Addio bonus edilizi: ecco chi ora non potrà più richiederli

Il nuovo Decreto Superbonus ha introdotto una novità per l’utilizzo dei crediti edilizi: alcune persone saranno escluse.

Il Consiglio dei Ministri ha apportato delle grandi novità con il Decreto Superbonus. I cambiamenti riguardano lo stop ai bonus edilizi per alcune categorie di persone. Ci sarà inoltre lo stop definitivo a cessione del credito e sconto in fattura anche per gli interventi per cui erano ancora previsti nel 2024.

Addio bonus edilizi
Addio bonus edilizi, ecco per chi
(Living.it)

Il Decreto di cui si parla è ancora in bozza, ed è stato approvato lo scorso 26 marzo dal CDM. All’Articolo 4 prevede Disposizioni in materia di utilizzabilità dei crediti da bonus edilizi e compensazioni di crediti fiscali. Proprio questo, rischierebbe di far perdere le agevolazioni fiscali ad alcuni soggetti. Vediamo quali saranno a dover fare i conti con tale misura.

Addio bonus edilizi, se hai debiti sarai escluso dalle agevolazioni fiscali

Il nuovo decreto interessa coloro che hanno debiti con l’Erario. Ciò che potrebbe preoccupare questi debitori dunque, è la sospensione dei crediti edilizi, che potrebbero perdere quanto previsto dal bonus casa. La sospensione dovrebbe valere fin quando il dovuto non sarà interamente saldato al creditore.

Addio bonus edilizi
Addio bonus edilizi, ecco per chi
(Living.it)

La norma avrebbe a sospendere l’utilizzo dei crediti di imposta che derivano dai bonus edilizi qualora ci siano iscrizioni a ruolo o carichi che siano stati affidati all’agente di riscossione che concernono imposte erariali. Tra questi rientrano anche gli atti che l’Agenzia delle Entrate ha emesso per importi superiori ai 10.000 euro complessivi, nel momento in cui i termini di pagamento siano scaduti e il contribuente non abbia richiesto sospensioni o piani di rateizzazione del debito (tranne se non siano decaduti).
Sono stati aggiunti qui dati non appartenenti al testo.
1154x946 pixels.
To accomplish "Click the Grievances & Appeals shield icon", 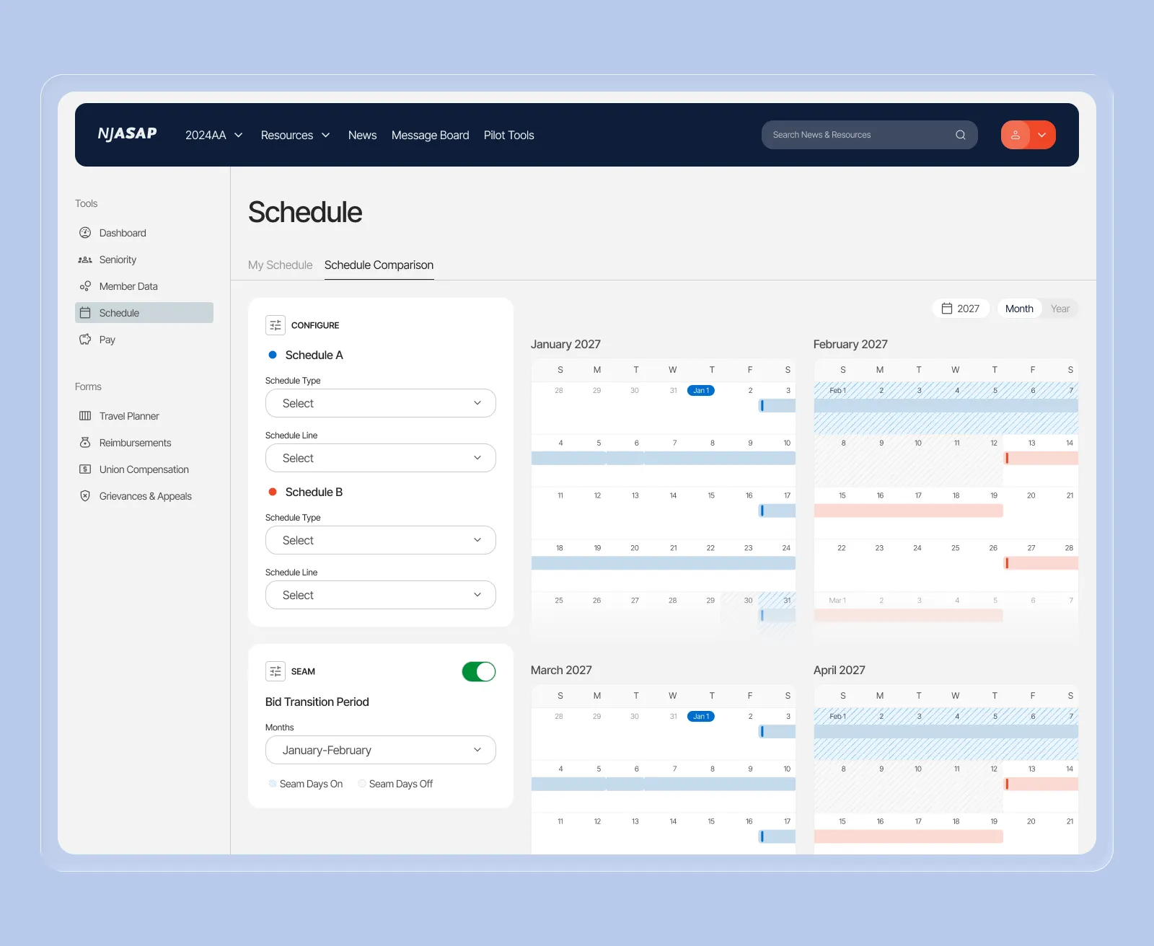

L’Articolo 4 di cui si è parlato sopra, stabilisce che all’Articolo 121 del DL 34 del 19 maggio 2020, dopo il Comma 3 venga inserito un Comma 3-bis, che preveda in presenza di:

  • Iscrizioni a ruolo;
  • carichi affidati all’agente di riscossione;
  • atti di recupero da parte dell’Agenzia delle Entrare per somme che in totale superino i 10.000 euro;

venga interrotto l’utilizzo in compensazione dei crediti edilizi fino a alla concorrenza dei ruoli e carichi pendenti. Rimane fermo il termine di utilizzo delle singole quote annuali dei crediti stessi.

Come già detto, dal momento che si tratta soltanto di una bozza, per conoscere le modalità di attuazione e la decorrenza delle nuove norme, bisognerà aspettare un regolamento del Ministero dell’Economia e delle Finanze, che preveda le disposizioni in materia.